→ **DESCRIPTION OF THE TASK**: Starting at the top of the entries, restate word for word each line up to and including the one with "This screenshot has height=479, width=900.".

___

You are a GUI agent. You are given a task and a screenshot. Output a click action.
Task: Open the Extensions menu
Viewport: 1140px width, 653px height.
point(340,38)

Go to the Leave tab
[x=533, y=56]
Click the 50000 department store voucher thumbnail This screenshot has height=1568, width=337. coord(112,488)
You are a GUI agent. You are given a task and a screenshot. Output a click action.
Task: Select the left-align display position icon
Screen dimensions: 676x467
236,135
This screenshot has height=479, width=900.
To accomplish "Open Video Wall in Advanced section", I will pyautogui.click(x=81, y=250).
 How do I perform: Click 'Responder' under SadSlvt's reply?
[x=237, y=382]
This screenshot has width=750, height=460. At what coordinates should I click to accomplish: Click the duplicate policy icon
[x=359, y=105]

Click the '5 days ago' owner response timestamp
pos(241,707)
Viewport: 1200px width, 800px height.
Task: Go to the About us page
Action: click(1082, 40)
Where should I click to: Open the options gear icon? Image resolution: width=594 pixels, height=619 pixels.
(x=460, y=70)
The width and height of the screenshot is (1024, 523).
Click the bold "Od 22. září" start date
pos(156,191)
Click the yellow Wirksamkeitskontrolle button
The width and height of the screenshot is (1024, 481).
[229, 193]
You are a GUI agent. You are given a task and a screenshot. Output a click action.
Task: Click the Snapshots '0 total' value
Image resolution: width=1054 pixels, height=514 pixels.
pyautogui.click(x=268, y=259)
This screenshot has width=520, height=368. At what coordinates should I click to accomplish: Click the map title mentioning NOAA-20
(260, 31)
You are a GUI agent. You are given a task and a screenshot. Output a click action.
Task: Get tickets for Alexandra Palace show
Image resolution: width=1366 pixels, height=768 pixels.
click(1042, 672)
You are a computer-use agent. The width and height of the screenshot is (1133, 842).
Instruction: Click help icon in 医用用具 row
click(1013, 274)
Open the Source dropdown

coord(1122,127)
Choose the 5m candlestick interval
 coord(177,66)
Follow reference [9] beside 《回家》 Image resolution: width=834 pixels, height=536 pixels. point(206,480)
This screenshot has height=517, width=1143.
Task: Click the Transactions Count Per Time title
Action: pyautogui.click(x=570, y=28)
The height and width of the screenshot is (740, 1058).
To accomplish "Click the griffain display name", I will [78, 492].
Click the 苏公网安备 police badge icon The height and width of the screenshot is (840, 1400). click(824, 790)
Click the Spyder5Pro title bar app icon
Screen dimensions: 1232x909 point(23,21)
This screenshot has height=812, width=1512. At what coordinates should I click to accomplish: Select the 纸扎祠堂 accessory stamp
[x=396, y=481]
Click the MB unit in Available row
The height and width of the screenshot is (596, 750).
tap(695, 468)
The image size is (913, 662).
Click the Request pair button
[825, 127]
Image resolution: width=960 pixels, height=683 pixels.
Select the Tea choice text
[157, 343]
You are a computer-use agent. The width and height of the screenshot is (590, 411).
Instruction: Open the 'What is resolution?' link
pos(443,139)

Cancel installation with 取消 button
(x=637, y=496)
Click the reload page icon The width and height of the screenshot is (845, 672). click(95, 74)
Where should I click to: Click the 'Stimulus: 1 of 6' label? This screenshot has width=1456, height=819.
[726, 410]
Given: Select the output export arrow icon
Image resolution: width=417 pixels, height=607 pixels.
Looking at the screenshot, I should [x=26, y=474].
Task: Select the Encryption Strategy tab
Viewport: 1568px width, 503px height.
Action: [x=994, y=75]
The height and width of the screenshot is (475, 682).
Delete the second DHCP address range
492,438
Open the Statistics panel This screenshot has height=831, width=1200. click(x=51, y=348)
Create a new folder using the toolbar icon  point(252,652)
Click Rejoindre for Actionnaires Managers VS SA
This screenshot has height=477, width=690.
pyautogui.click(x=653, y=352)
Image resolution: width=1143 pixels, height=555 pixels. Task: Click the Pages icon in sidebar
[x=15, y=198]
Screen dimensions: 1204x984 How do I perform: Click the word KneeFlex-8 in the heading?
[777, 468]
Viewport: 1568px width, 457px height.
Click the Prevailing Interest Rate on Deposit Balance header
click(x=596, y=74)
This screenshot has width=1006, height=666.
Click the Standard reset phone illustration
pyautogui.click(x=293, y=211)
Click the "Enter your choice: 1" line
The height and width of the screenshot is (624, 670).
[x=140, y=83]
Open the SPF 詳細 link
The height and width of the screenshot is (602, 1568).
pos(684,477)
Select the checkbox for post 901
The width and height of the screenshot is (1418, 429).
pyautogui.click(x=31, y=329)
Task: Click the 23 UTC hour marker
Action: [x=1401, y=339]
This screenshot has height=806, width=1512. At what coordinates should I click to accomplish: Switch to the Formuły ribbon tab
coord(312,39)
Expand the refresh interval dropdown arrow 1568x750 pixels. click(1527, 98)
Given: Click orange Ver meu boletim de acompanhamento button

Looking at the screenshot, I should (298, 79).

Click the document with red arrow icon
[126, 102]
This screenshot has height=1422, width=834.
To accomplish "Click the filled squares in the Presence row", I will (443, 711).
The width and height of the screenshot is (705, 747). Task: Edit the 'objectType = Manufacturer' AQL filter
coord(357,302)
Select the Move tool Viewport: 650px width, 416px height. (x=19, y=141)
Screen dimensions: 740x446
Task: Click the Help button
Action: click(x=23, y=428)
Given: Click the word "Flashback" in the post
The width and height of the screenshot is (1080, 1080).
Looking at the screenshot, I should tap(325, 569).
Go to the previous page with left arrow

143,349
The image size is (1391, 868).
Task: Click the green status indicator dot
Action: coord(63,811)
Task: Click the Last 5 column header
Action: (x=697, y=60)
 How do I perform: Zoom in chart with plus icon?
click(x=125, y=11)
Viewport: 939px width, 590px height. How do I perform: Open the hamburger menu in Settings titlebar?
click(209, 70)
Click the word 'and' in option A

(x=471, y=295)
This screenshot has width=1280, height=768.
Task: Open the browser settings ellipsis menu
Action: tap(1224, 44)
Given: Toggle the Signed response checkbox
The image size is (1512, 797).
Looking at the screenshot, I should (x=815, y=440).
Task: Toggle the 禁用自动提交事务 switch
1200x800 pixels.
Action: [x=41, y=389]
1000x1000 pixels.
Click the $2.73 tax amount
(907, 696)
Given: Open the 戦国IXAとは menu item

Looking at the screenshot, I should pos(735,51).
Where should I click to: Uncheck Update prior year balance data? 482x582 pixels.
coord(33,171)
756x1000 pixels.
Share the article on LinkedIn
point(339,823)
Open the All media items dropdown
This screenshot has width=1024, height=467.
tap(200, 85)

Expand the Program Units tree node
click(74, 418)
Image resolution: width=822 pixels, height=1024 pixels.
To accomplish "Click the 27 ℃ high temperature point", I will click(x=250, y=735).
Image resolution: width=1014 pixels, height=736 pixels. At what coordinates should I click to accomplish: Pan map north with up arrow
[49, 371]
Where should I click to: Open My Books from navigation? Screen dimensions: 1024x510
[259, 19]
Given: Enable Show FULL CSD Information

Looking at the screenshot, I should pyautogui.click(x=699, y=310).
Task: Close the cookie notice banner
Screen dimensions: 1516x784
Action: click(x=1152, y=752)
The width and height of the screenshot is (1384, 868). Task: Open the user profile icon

___

→ **RESPONSE BELOW**:
You are a GUI agent. You are given a task and a screenshot. Output a click action.
Task: Open the Extensions menu
Viewport: 1140px width, 653px height.
point(340,38)

Go to the Leave tab
[x=533, y=56]
Click the 50000 department store voucher thumbnail This screenshot has height=1568, width=337. coord(112,488)
You are a GUI agent. You are given a task and a screenshot. Output a click action.
Task: Select the left-align display position icon
Screen dimensions: 676x467
236,135
This screenshot has height=479, width=900.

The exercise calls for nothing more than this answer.